- [Dataset records]:
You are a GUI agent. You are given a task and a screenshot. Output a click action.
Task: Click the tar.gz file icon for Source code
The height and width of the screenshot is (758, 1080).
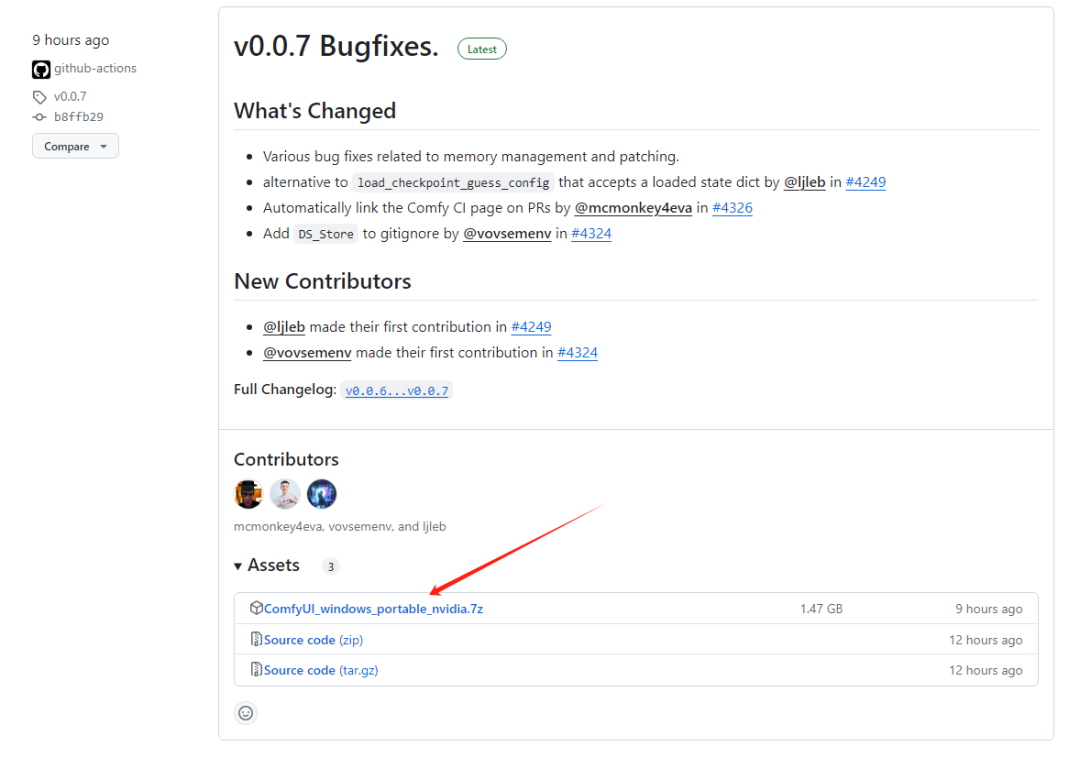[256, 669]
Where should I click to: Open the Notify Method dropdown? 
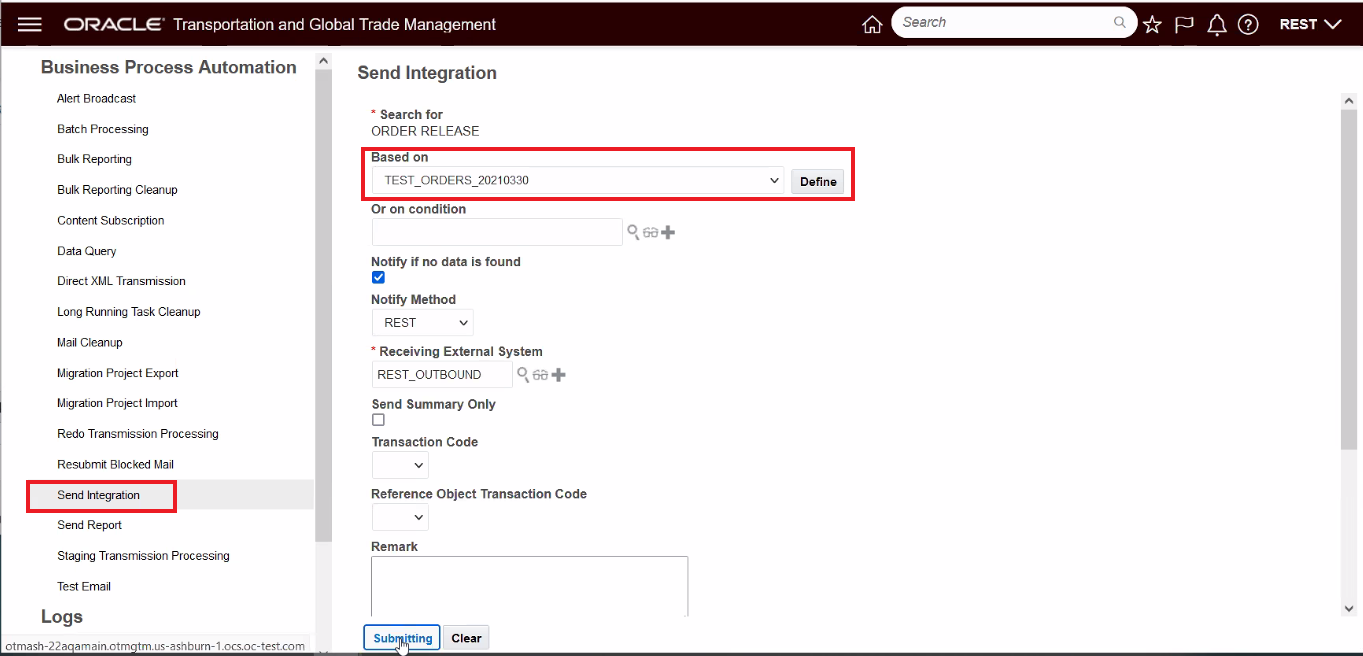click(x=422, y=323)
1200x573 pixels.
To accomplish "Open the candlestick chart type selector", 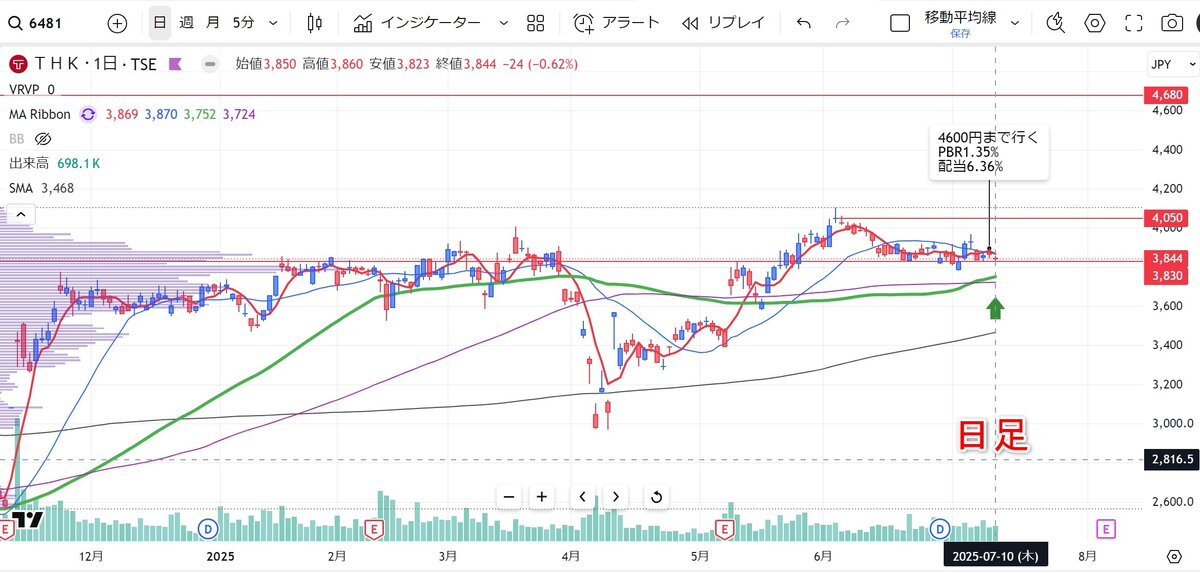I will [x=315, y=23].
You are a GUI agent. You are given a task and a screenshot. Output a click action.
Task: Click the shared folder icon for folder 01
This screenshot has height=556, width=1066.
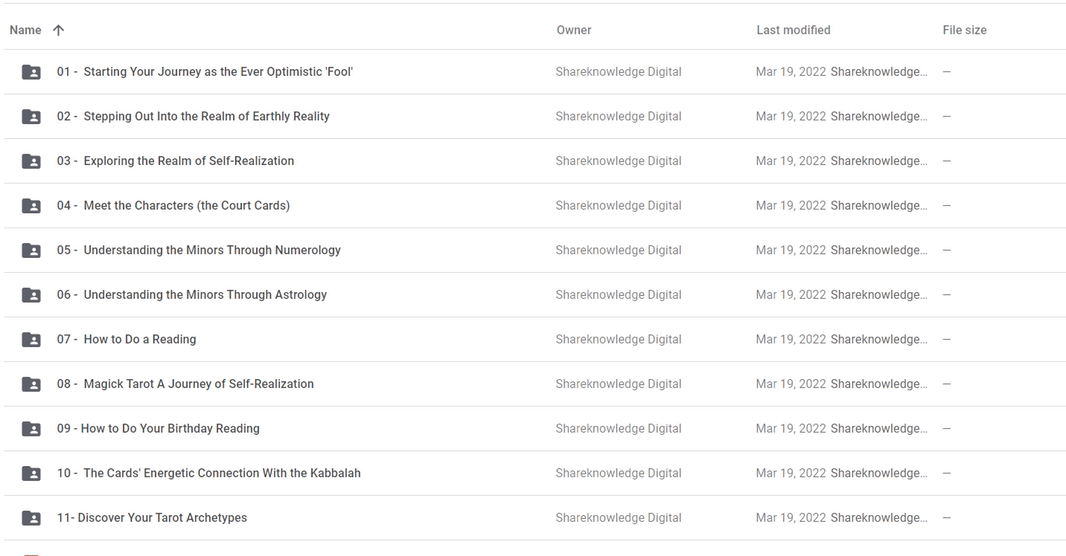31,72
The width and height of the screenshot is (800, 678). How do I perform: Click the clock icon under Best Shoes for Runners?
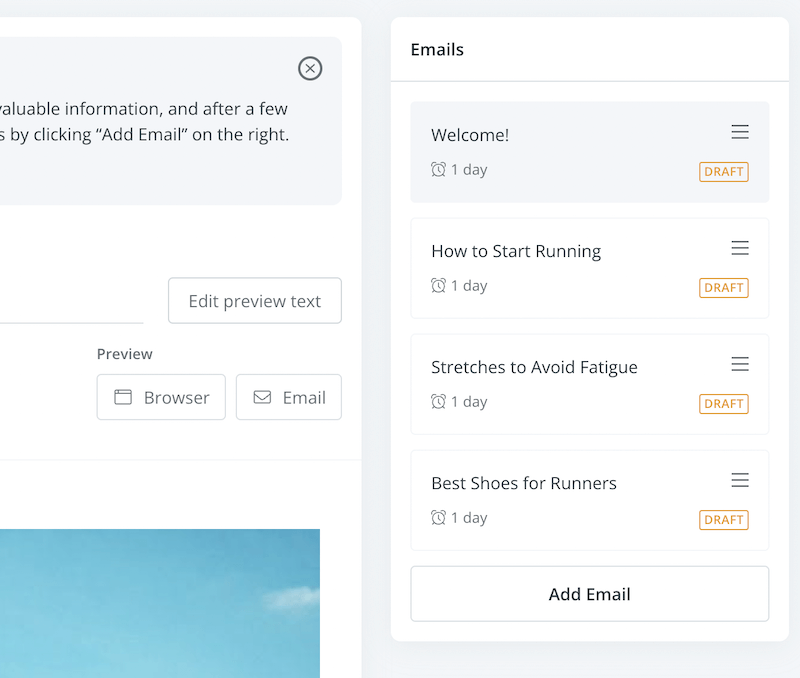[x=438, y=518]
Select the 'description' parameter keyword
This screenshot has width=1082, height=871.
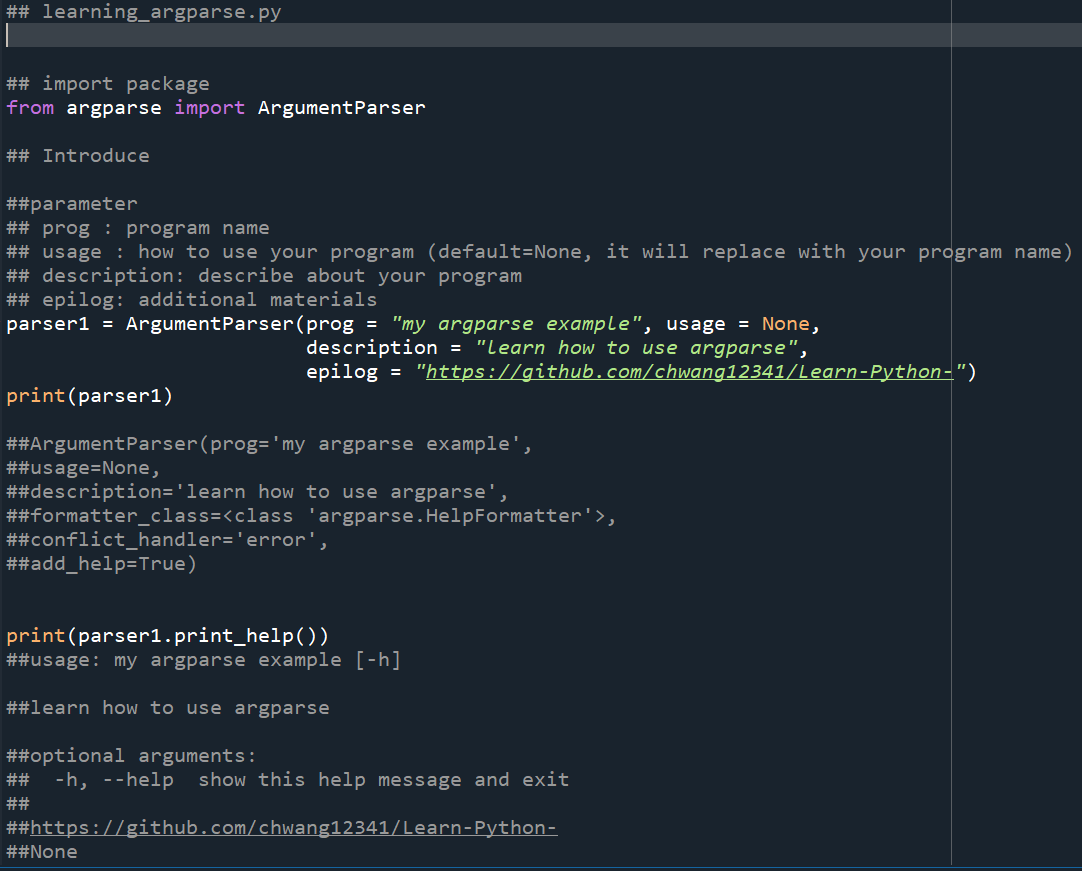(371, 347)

- [Work order]:
Print exactly the lines from the line with "Task: Click the shared" through the end of the data, both ends included, and print no pictures.

- [Finished task]:
Task: Click the shared folder icon for folder 01
This screenshot has height=556, width=1066.
31,72
The width and height of the screenshot is (800, 678). How do I perform: Click the clock icon under Best Shoes for Runners?
[x=438, y=518]
Select the 'description' parameter keyword
This screenshot has width=1082, height=871.
(371, 347)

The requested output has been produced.